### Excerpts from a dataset
>>>

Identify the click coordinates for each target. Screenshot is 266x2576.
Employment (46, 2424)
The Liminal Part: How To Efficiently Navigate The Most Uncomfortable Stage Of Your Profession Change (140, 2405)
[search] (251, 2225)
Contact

<<<

Repeat the line containing "The Liminal Part: How" and all subsequent lines through the final line of the data, exactly and with no others.

The Liminal Part: How To Efficiently Navigate The Most Uncomfortable Stage Of Your Profession Change (140, 2405)
[search] (251, 2225)
Contact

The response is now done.